Even the Drudge Report couldn’t resist the allure of posting a Trump clickbait headline, in bold red text at the top of its website: “Trump calls European Union enemy of USA …” There’s no mention of trade there, either.

Meanwhile, The New York Times didn’t fall into the trap and had a headline that rightly noted that he was commenting on trade competition: “Trump Calls E.U. a Trade ‘Foe’; Says He ‘Hadn’t Thought’ About Seeking Russian Extraditions.”

Trump is visiting the United Kingdom this week, having met with Prime Minister Theresa May and Queen Elizabeth II. Trump is in Scotland, where he owns several golf courses. On Sunday, Trump is headed to Helsinki, Finland, to meet with Russian President Vladimir Putin.

Of the Putin meeting, Trump said in the CBS interview, “I’m not going with high expectations.”

“Nothing bad is going to come out of it, and maybe some good will come out,” he said.

A Sea of Negativity

The media’s hostility toward Trump has reached unprecedented levels, according to a study released earlier this year that showed broadcasters ABC, CBS, and NBC produced 91 percent negative coverage of the president.

The Media Research Center, which has been tracking the negative coverage since Trump hit the campaign trail in 2016, analyzed nightly evening network newscasts in January and February 2018 and found that anchors and news correspondents made 10 times more negative comments about Trump than positive ones.

Of 712 comments made on the air about Trump, only 65 were positive and the rest were negative, said the MRC.

Only 37 percent of the stories were dedicated to Trump’s policies, and the other 63 percent were about alleged scandals.

“The results are essentially unchanged from the 90 percent negative coverage we documented for all of 2017, and matches the 91 percent negative coverage we tallied during the 2016 general election campaign,” said Rich Noyes, who is the senior editor for, in the study.

During Trump’s first 100 days in office, the coverage wasn’t much better, according to the Harvard Kennedy School’s Shorenstein Center on Media, Politics and Public Policy in May 2017. The study analyzed The New York Times, The Wall Street Journal, The Washington Post, CNN, Fox, NBC, and CBS and discovered that 93 percent of the stories about Trump were negative.

“Trump has received unsparing coverage for most weeks of his presidency, without a single major topic where Trump’s coverage, on balance, was more positive than negative, setting a new standard for unfavorable press coverage of a president,” Harvard researchers found.
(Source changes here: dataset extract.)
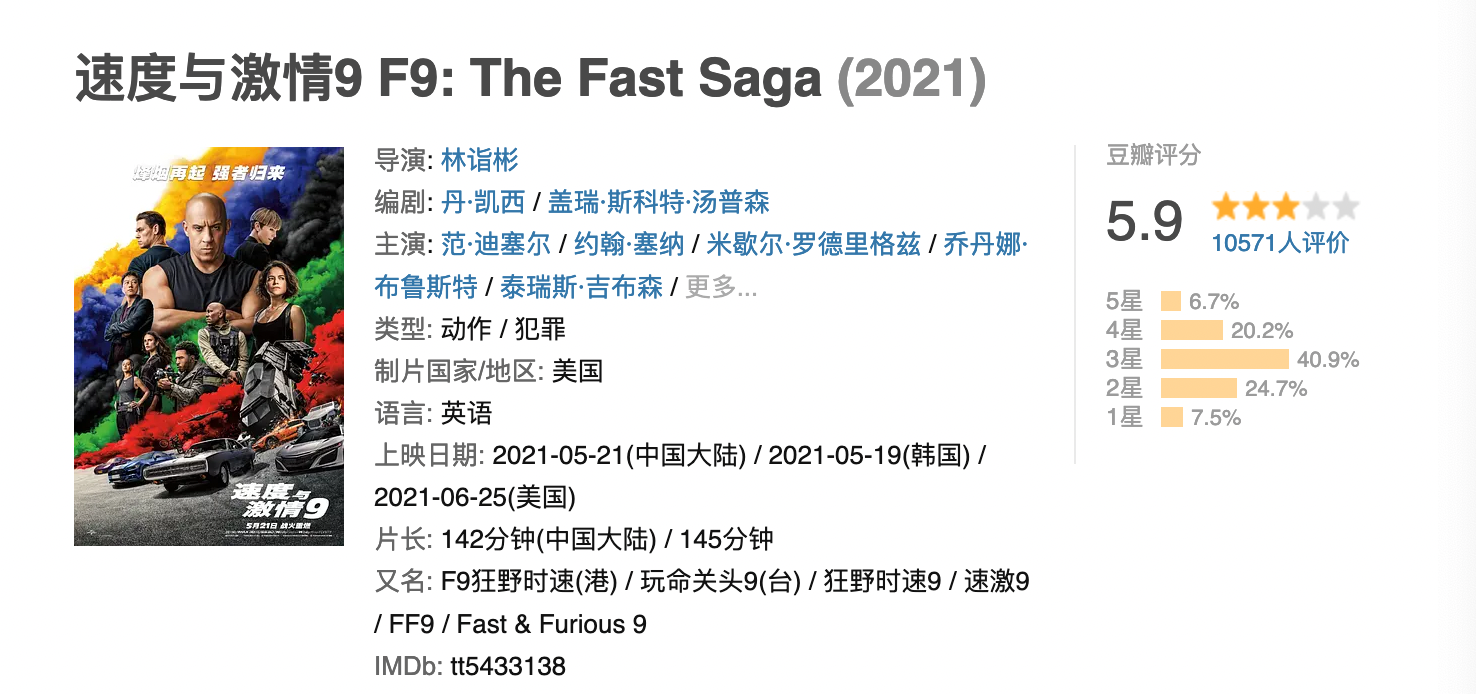Open director 林诣彬 link
The width and height of the screenshot is (1476, 694).
480,160
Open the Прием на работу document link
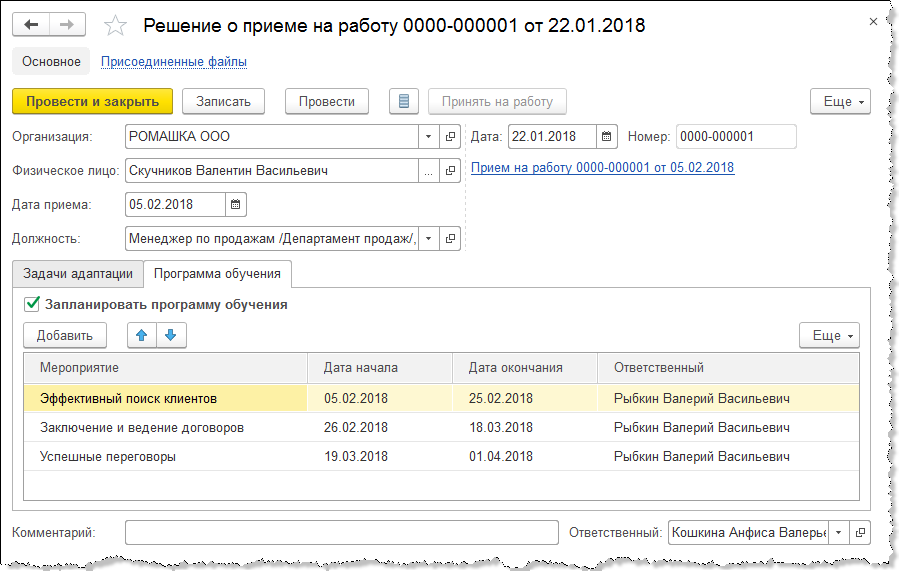This screenshot has height=571, width=899. [602, 168]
CNN and NBC were the most unrelenting, so it’s not surprising that Trump frequently describes those outlets on Twitter as “fake news.”

These media outlets appear to be benefitting from their near-constant negative coverage of Trump.

The New York Times’s subscriptions revenue grew to more than $1 billion in 2017, CNBC reported. CNN, Fox News, and Politico have sustained their highest web traffic rates since the start of the 2016 election.

Without Trump, Twitter could lose about one-fifth of its value, said Monness Crespi Hardt & Co. analyst James Cakmak. If Trump stopped tweeting, Twitter “would see as much as $2 billion in market value wiped out,” Bloomberg reported in August 2017.

“There is no better free advertising in the world than the president of the United States,” Cakmak said in the report.